Extracted data entries:
-- Opening Marker --
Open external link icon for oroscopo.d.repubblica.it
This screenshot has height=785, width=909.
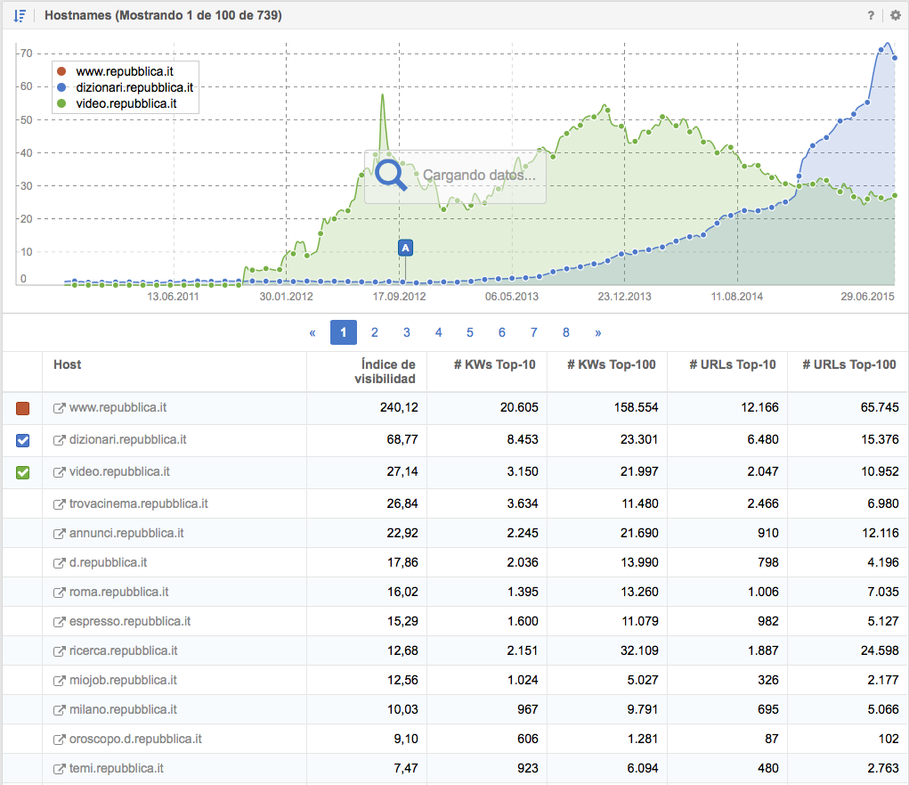[60, 740]
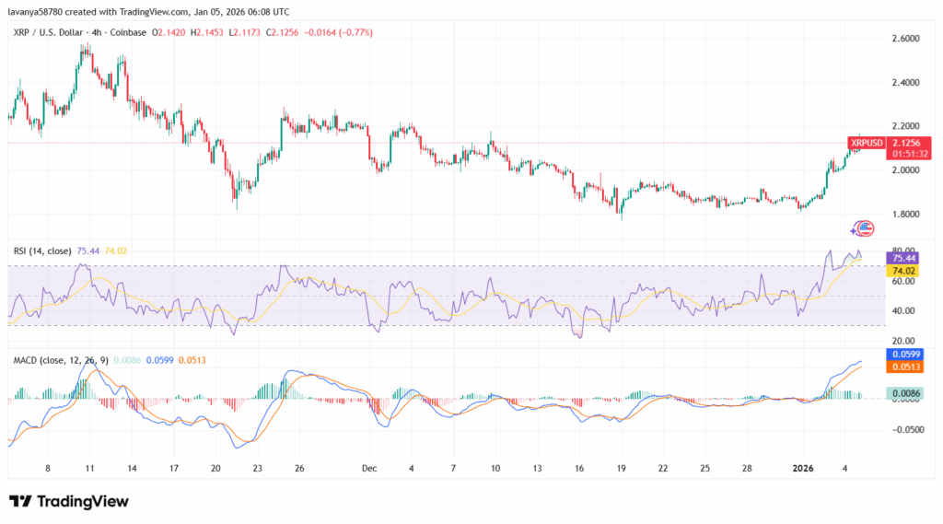Click the US flag economic event icon
The image size is (943, 524).
865,227
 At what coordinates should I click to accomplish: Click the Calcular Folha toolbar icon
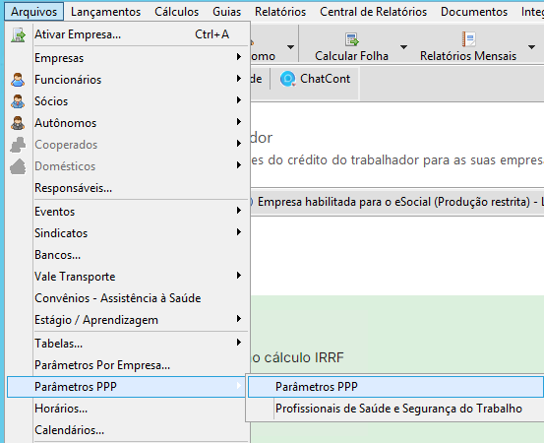point(352,39)
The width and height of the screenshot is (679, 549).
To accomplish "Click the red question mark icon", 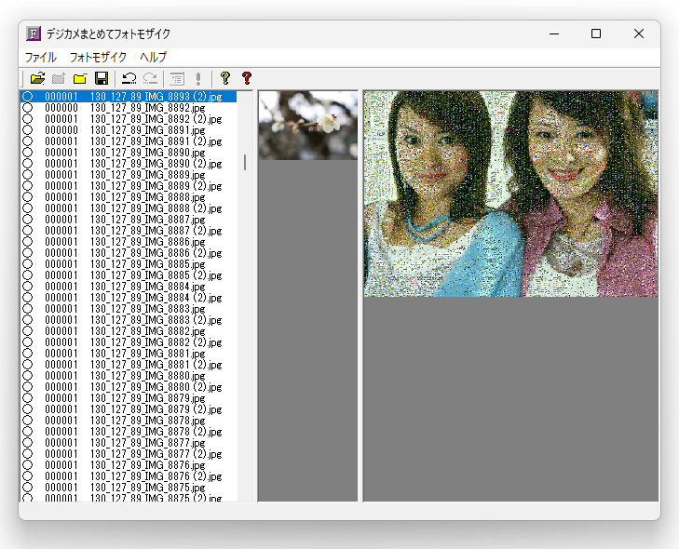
-- Closing Marker --
◆ What is expected ◆
Reproduce exactly and only the lines from the one with "At what coordinates" through the last entry, both included, excluding every picture.

◆ Response ◆
 At what coordinates should I click to accomplish: Click the Calcular Folha toolbar icon
point(352,39)
The width and height of the screenshot is (679, 549).
To accomplish "Click the red question mark icon", 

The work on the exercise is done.